═══ PROVIDED RECORDS ═══

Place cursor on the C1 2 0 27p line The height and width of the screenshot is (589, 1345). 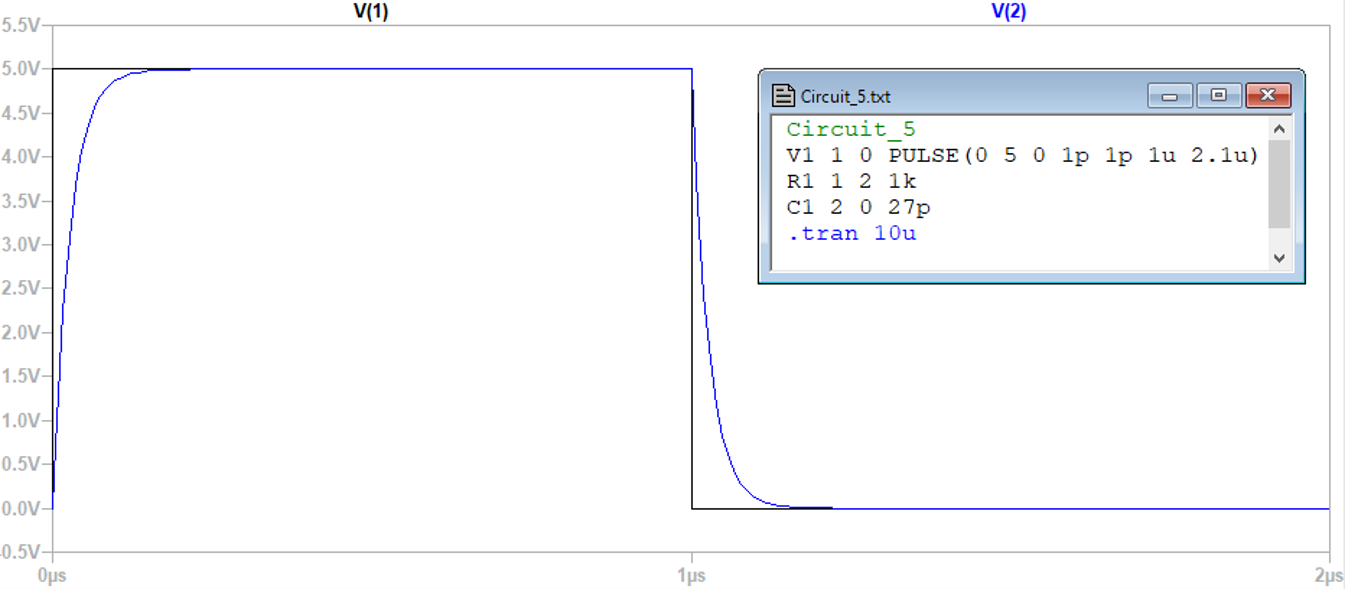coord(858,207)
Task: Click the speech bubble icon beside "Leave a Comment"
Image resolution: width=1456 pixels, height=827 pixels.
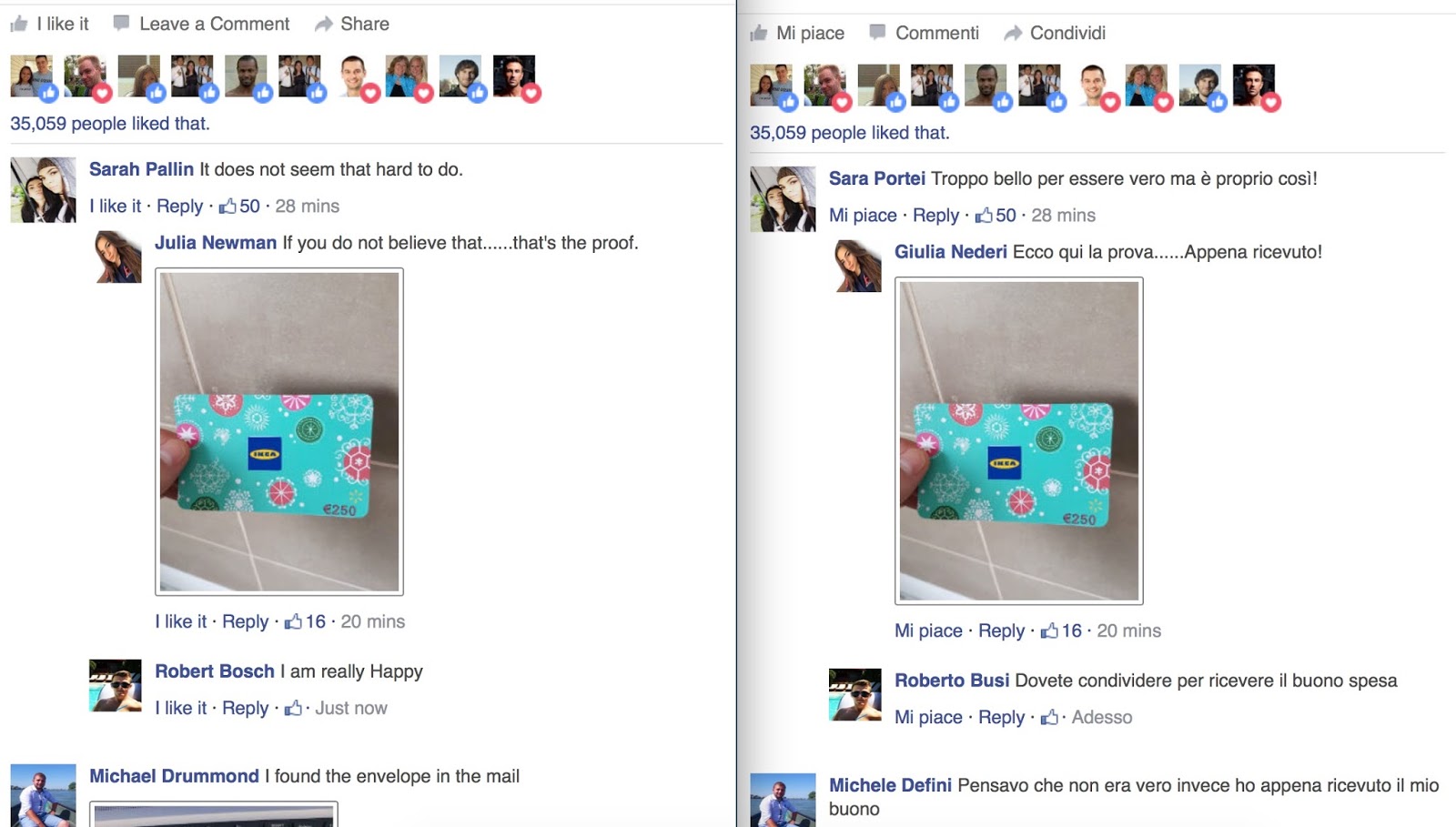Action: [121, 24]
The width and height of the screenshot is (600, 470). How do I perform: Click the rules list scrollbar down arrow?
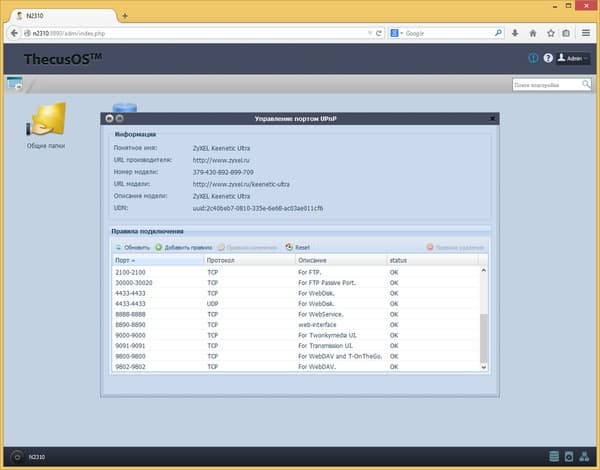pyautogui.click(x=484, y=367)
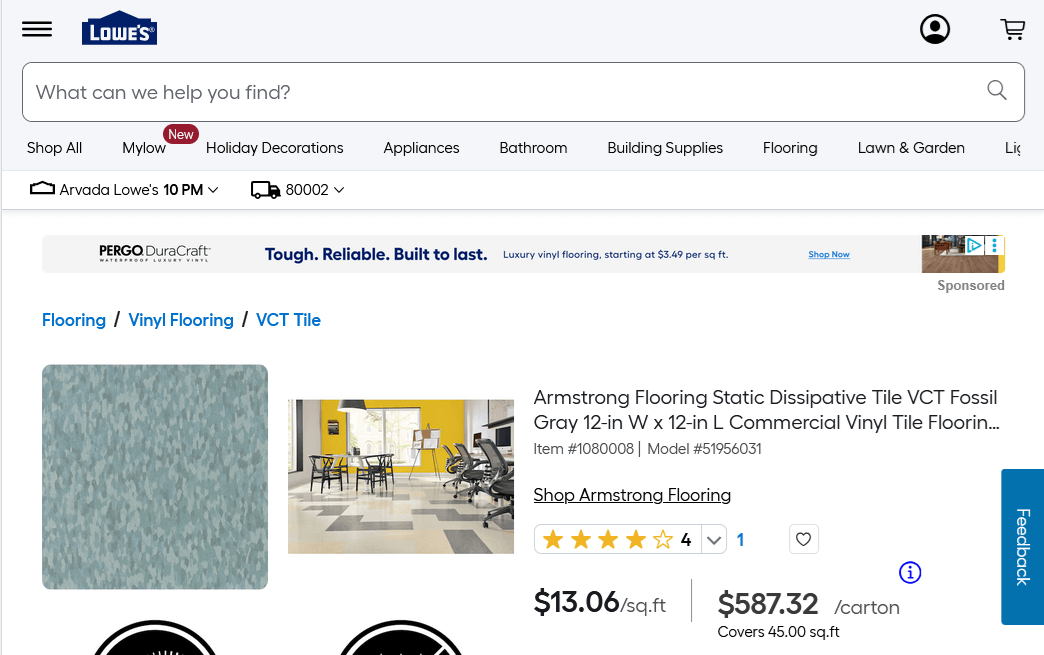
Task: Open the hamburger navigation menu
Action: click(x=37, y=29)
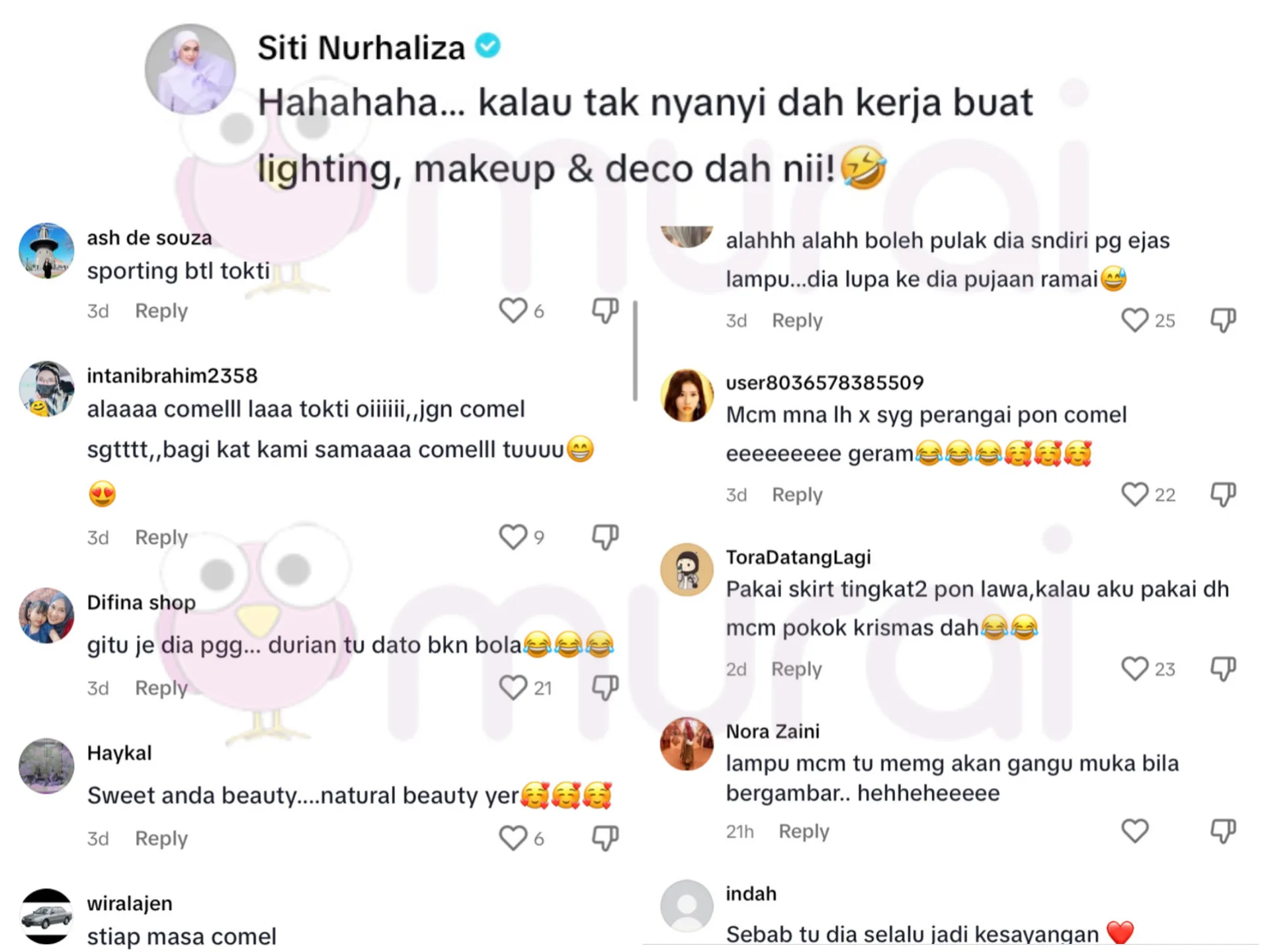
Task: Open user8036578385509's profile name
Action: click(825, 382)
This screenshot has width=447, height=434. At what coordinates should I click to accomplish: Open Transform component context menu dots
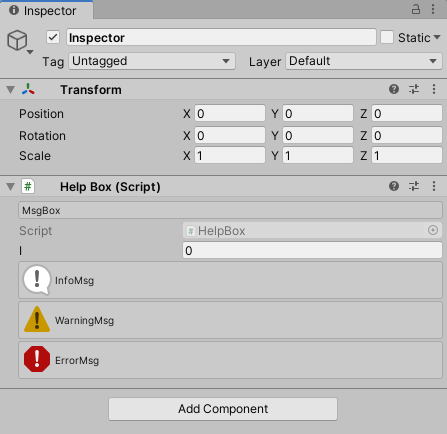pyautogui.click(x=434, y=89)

═══

Repeat verbatim the range of lines that opens at the line containing "The width and" and closes at the last line of the entries, excluding all pictures.

The width and height of the screenshot is (600, 470). How do I perform: Click the rules list scrollbar down arrow?
pyautogui.click(x=484, y=367)
Task: Open the hamburger navigation menu
Action: click(x=37, y=29)
Task: Open user8036578385509's profile name
Action: click(825, 382)
This screenshot has width=447, height=434. At what coordinates should I click to accomplish: Open Transform component context menu dots
pyautogui.click(x=434, y=89)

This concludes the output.